The above resulting Formula-E is further converted into Formula-D. The conversion may be carried out by reacting Formula-E with 2-haloacetate, including, but not limited to, sodium chloroacetate, sodium bromoacetate, sodium iodoacetate, lithium chloroacetate, lithium bromoacetate, potassium chloroacetate and potassium bromoacetate in the presence of Grignard reagent (RMgX, wherein R is alkyl and X is halogen) and a suitable solvent, such as, but not limited, to tetrahydrofuran, 2-Methyl tetrahydrofuran, methyl tertiary butyl ether, 1,4-dioxane, and toluene.
One more embodiment of the present invention provides an alternate process for the preparation of Formula-D comprising the steps of:
a) reacting a compound of Formula-A with a compound of Formula-O to give a compound of Formula-I

b) converting the compound of Formula-I into a compound of Formula-C; and

c) halogenating the compound of Formula-C to give a compound of Formula-D

wherein P is an amine protecting group; R1 is O or S; and X is halogen.

Within the context of the present invention, the conversion of Formula-A may be carried out by halogenating Formula-A to give an acid halide compound of Formula-G (wherein P is an amine protecting group and X is a halogen) in the presence of a halogenating agent and solvent.

Suitable halogenating agents include, but are not limited to, thionyl chloride, oxalyl chloride, phosphorous oxy trichloride, N-halo succinimides (such as N-chloro succinimide and N-bromo succinimide), chlorine, and bromine. Suitable solvents include, but are not limited to, tetrahydrofuran, toluene, 2-methyl tetrahydrofuran, methyltertbutylether, and methylisobutylketone. The resulting Formula-G is further reacted with Formula-O to give Formula-I in the presence of a condensing agent and solvent.
Suitable condensing agents include, but are not limited to EDC, CDI, HATU, BOP, and PyBOP. Suitable solvents include, but are not limited to chloroform, tetrahydrofuran, toluene, 2-Methyl tetrahydrofuran, methyltertbutylether, methylisobutylketone, and acetone
In another embodiment of the present invention, Formula-A is reacted with reagents like ethyl chloroformate or pivaloyl chloride to give a mixed anhydride of Formula-A, which is further reacted with Formula-O in the presence of a condensing agent and solvent to give Formula-I. Suitable condensing agents include, but are not limited to EDC, CDI, HATU, BOP, PyBOP. Suitable solvents include, but are not limited to chloroform, tetrahydrofuran, toluene, 2-Methyl tetrahydrofuran, methyltertbutylether, methylisobutylketone, and acetone

The compound of Formula-I is converted to Formula-C. The conversion may include reacting Formula-I with a Grignard reagent, i.e., CH3MgX (wherein X is halogen), in a suitable solvent, such as, but not limited to, tetrahydrofuran, 2-Methyl tetrahydrofuran, 1,4-dioxane, and toluene.

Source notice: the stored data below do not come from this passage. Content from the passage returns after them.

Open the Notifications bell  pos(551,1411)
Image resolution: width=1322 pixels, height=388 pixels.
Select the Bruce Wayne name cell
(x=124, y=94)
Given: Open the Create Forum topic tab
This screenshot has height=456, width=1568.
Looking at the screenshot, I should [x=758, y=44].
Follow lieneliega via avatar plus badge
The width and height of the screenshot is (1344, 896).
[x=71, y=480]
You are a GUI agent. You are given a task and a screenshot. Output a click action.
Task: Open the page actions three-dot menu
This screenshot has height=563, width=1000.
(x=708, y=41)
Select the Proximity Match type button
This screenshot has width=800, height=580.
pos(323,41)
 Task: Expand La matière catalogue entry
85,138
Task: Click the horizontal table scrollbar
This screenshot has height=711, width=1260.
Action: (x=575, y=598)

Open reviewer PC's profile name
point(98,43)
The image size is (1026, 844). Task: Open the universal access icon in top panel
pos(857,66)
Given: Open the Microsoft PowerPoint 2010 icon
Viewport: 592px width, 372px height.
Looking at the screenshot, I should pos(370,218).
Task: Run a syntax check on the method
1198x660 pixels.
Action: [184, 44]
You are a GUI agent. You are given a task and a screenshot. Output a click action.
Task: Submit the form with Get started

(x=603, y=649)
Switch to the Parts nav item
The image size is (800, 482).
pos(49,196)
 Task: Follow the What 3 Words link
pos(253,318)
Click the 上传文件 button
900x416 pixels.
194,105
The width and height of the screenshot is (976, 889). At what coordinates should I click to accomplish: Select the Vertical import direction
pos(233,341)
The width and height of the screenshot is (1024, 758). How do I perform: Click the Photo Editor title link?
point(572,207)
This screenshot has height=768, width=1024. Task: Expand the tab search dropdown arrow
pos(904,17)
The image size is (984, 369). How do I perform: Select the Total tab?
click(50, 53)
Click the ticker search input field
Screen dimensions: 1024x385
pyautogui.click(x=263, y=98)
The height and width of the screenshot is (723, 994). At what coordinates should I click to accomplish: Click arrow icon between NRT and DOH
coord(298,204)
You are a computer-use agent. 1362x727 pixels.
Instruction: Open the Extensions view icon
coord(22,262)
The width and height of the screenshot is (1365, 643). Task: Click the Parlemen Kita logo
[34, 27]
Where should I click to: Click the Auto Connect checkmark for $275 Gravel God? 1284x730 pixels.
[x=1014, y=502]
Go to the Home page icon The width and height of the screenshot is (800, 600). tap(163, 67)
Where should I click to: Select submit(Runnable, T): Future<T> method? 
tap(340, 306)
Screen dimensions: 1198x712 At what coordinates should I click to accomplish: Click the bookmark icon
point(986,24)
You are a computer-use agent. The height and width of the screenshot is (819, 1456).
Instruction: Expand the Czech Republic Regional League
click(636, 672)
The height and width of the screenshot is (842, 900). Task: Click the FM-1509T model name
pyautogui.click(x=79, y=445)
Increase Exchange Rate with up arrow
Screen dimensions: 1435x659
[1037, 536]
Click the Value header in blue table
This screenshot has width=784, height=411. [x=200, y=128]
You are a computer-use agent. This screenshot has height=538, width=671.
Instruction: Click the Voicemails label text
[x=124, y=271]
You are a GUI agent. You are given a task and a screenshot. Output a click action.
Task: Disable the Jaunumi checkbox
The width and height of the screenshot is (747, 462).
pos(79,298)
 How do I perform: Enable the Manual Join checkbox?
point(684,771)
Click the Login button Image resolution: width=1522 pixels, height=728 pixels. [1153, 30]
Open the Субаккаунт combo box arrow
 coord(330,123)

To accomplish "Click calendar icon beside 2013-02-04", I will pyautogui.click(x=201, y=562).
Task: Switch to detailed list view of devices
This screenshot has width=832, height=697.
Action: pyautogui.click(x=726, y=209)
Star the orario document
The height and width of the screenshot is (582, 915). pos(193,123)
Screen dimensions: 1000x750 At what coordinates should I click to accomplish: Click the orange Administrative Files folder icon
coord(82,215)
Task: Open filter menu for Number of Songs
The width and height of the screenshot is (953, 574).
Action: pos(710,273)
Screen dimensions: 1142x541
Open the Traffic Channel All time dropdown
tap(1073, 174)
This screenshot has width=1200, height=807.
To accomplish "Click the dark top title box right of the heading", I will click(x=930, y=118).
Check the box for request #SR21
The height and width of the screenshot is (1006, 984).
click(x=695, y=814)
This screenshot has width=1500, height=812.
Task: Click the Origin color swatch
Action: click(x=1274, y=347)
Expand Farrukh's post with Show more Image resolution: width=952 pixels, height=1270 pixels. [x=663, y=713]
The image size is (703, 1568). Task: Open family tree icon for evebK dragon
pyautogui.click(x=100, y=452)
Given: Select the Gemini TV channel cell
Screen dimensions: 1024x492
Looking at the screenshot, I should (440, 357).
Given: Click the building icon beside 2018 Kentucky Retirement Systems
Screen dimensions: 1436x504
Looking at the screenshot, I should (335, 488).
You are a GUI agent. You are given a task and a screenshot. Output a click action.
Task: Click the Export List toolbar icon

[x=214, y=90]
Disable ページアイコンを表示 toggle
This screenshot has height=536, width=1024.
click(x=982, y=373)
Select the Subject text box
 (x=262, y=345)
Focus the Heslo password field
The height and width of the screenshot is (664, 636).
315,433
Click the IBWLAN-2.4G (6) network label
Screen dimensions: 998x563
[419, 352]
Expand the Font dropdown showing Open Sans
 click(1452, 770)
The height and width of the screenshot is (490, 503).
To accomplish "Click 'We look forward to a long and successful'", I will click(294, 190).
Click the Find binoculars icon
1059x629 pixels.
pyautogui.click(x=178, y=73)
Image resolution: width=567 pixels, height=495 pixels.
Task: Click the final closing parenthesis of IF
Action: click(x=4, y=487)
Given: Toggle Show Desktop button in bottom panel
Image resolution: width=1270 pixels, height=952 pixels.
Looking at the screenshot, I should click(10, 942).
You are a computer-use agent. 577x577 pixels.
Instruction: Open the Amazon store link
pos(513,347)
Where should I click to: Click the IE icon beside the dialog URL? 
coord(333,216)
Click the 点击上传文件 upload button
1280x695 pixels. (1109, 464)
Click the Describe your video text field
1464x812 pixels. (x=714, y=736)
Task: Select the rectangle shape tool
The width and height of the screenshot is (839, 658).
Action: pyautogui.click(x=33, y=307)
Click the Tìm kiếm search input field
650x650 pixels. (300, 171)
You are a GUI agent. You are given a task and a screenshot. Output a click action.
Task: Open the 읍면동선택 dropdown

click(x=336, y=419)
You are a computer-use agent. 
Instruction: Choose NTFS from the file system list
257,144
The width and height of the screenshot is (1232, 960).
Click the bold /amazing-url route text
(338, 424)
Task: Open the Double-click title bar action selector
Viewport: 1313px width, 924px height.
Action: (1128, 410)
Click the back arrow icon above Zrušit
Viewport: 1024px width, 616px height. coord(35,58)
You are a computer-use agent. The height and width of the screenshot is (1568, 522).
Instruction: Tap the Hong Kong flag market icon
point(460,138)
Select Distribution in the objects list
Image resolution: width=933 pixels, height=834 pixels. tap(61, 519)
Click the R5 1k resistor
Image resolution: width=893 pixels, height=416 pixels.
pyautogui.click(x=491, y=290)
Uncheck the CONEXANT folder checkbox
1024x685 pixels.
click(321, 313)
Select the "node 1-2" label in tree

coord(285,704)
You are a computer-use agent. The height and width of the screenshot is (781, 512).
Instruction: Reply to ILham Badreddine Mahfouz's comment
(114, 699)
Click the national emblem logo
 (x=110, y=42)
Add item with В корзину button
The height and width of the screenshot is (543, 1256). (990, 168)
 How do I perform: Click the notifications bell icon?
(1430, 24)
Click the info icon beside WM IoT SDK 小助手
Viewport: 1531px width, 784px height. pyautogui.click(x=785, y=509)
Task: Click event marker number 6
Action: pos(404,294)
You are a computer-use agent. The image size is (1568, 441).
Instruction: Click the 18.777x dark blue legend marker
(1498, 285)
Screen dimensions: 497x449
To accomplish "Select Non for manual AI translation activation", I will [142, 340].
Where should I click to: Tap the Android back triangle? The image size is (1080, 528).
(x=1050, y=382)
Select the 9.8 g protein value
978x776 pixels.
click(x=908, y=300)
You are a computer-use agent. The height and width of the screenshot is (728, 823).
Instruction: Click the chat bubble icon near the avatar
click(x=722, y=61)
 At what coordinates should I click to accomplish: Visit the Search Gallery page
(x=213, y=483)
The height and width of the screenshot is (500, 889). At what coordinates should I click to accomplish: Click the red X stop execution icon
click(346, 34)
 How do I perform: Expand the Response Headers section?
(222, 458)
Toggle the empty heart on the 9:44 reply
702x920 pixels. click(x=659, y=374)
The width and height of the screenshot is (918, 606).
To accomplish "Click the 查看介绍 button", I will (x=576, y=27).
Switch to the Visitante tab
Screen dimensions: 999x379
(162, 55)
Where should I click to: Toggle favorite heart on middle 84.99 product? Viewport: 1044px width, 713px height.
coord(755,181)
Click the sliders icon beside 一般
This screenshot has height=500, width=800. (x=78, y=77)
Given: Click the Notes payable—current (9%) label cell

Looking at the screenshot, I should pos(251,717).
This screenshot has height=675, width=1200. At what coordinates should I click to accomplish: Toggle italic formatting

The resulting compound of Formula-C is halogenated with a suitable halogenating agent in a solvent to get Formula-D. Suitable halogenating agents include, but are not limited to, N-halo succinimides (such as N-chloro succinimide and N-bromo succinimide), chlorine, bromine, and sulfuryl chloride. Suitable solvents include, but are not limited to, tetrahydrofuran, toluene, 2-methyl tetrahydrofuran, diethyl ether, ethyl methyl ether, 1,4-dioxane, and methyltertbutylether.

In one more embodiment, the present invention provides a process for the preparation of acid compounds of Formula-A comprising the steps of:
a) reacting a compound of Formula-J with ethyl acrylate and converting it to an alkaline metal salt of Formula-K;

b) reacting Formula-K with triflic anhydride to give a compound of Formula-L;

c) reacting Formula-L with diethyl methoxy borane to give a compound of Formula-M;

d) hydrolysing Formula-M to give a compound of Formula-N; and

e) reducing Formula-N to isolate a compound of Formula-A.

wherein P is an amine protecting group; R is H or alkyl; and X is halogen.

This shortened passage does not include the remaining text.